Trump relies on the news media to repeat, and thus amplify, his hateful messages. Several news channels have taken the important step of not carrying his rallies live, from start to finish. It was that shameful practice that delivered over $1 billion in free airtime to the Trump campaign. But his tweets must be reported. A court ruled them to be official White House statements, and they actually shape policies. The depth of his racism, his misogyny, his Islamophobia and his viciousness is as newsworthy as it is grotesque. This week he called Omarosa Manigault Newman, his fired, former top African-American woman staffer, “that dog.” Earlier, he tweeted about an NBA basketball star who has just opened a new school: “Lebron James was just interviewed by the dumbest man on television, Don Lemon. He made Lebron look smart, which isn’t easy to do.” Both men are African-American, as is respected Congressmember Maxine Waters, whom Trump called “an extraordinarily low IQ person.” He not only insults African-Americans, but all of us in the process.

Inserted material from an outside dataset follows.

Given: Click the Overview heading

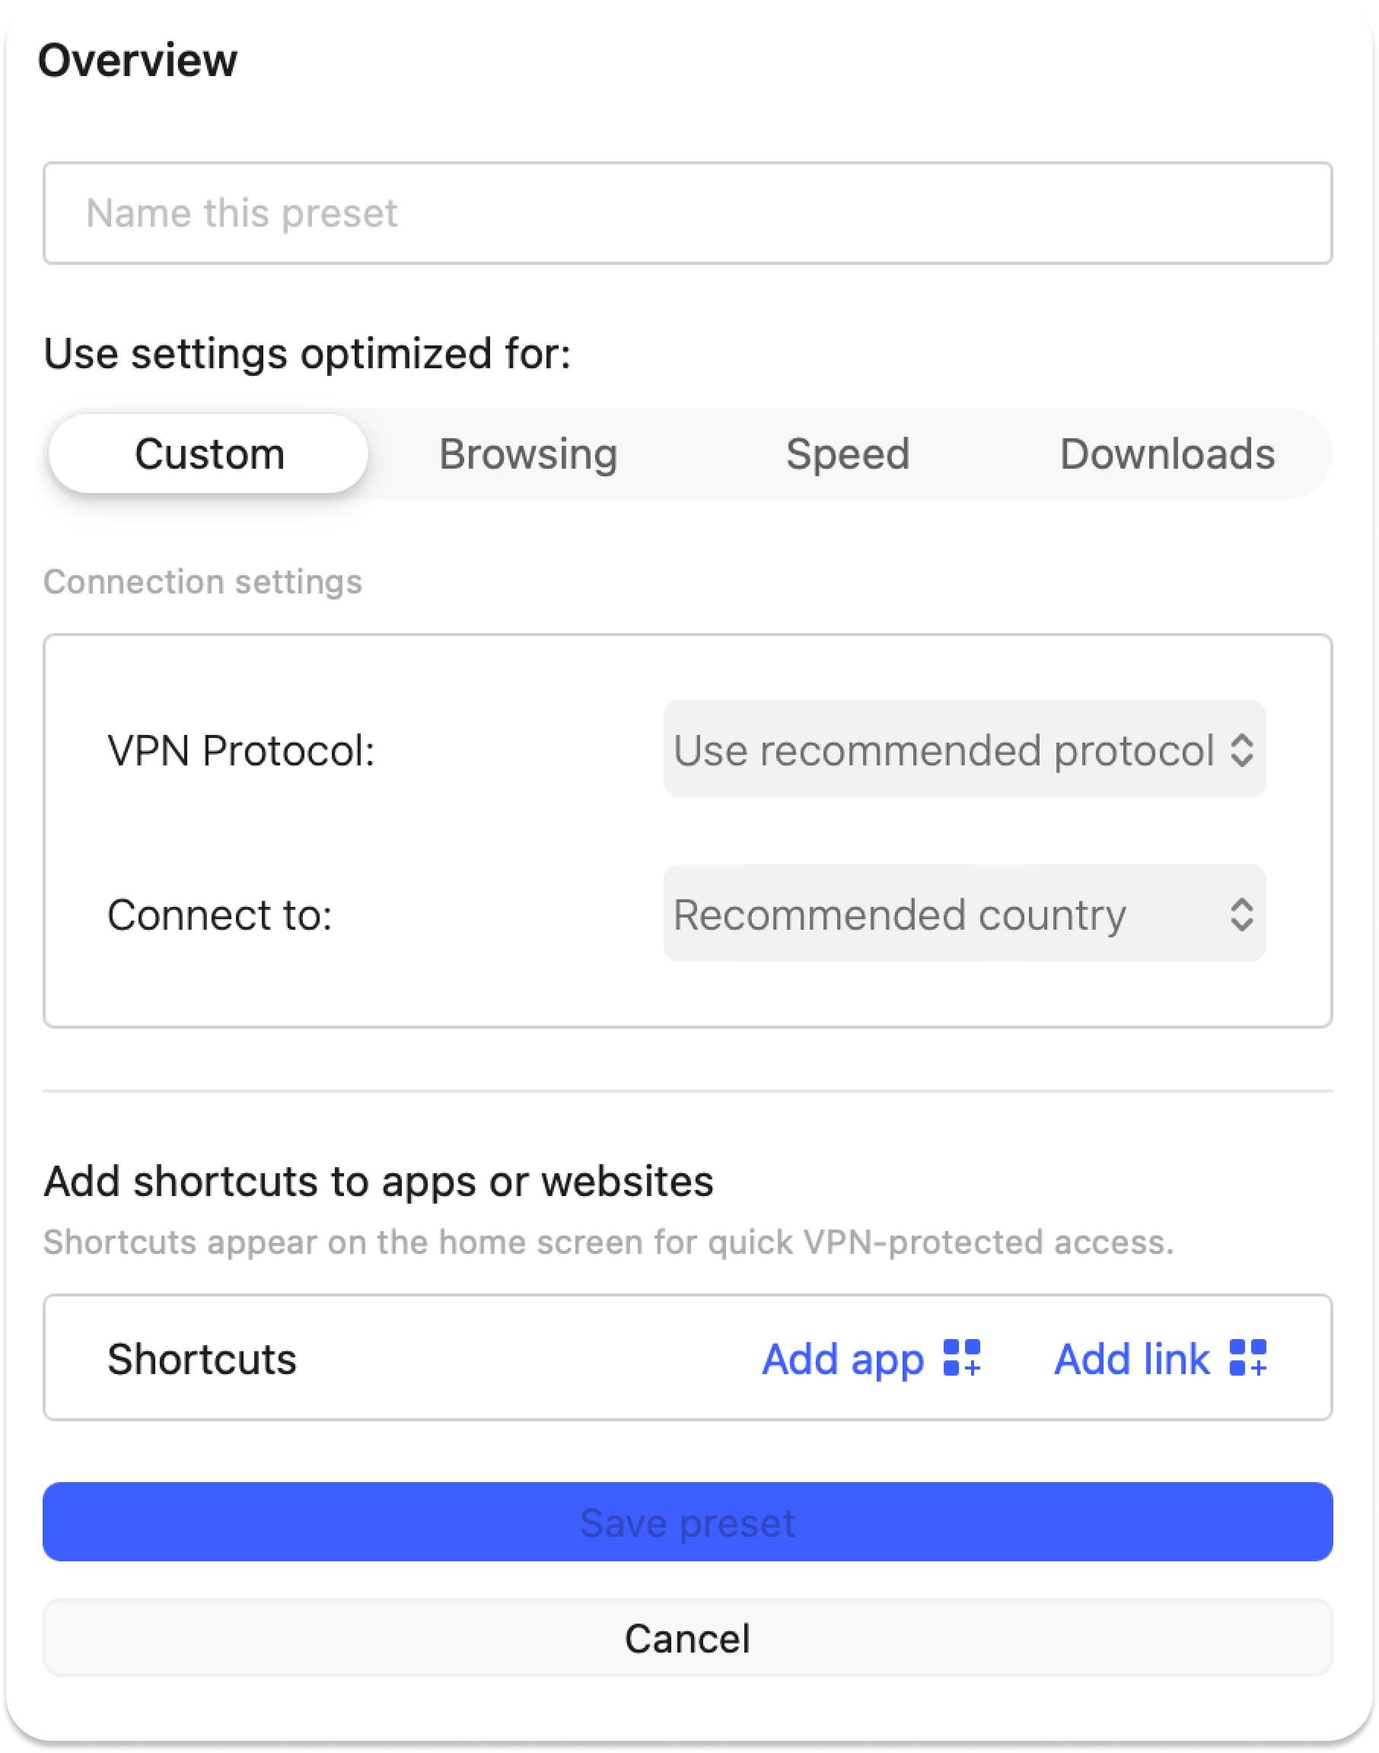Looking at the screenshot, I should 138,61.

The best reply to Trump’s hostility to the press is more investigative reporting. One problem is that obsessive speculation about the progress of special counsel Robert Mueller’s investigation into Trump and Russian election meddling crowds out other vital stories.

Take that Fort Drum event, for example. Trump was there to ceremoniously sign the National Defense Authorization Act, and he was roundly criticized in the media for failing to mention Sen. John McCain, after whom the bill was named. McCain has been one of Trump’s most vocal Republican critics, and now is suffering advanced brain cancer. Trump’s omission was considered offensive and petty, reminiscent of how in 2016 he insulted McCain’s military service in Vietnam, saying: “He’s not a war hero. He’s a war hero because he was captured? I like people that weren’t captured.”

But what about the sheer scale of the bipartisan defense bill that Trump signed? The $717 billion of public funds committed to weaponry and war is the largest defense authorization in history. As Republicans attempt to shrink or eliminate so-called entitlements like Social Security and Medicaid, reporting on this unprecedented military budget should be at forefront of every newscast and above the fold on every newspaper.

The U.S.-backed Saudi-led war in Yemen is a story that demands daily reporting, but never receives it. Just this week, a school bus was bombed, with U.S. bombs, U.S. refueling of the bombers and U.S. logistics support. Fifty people were killed, 40 of them schoolchildren. Over 1 million Yemeni children are on the brink of starvation; many have starved to death already. Over 18 million Yemenis are hungry, and over 1 million have contracted cholera. It is the largest humanitarian crisis on the planet, yet we hear almost nothing about it.

Climate change deserves constant coverage. Sure, our climate change-denying president has called it a Chinese hoax. The news media must aggressively report on this global threat, especially the connection between climate change and extreme weather, like the forest fires consuming so much of California.

Donald Trump’s attacks on the free press, a vital cornerstone of our democracy, are despicable. More reporting, in the tradition of I.F. Stone, is the best remedy.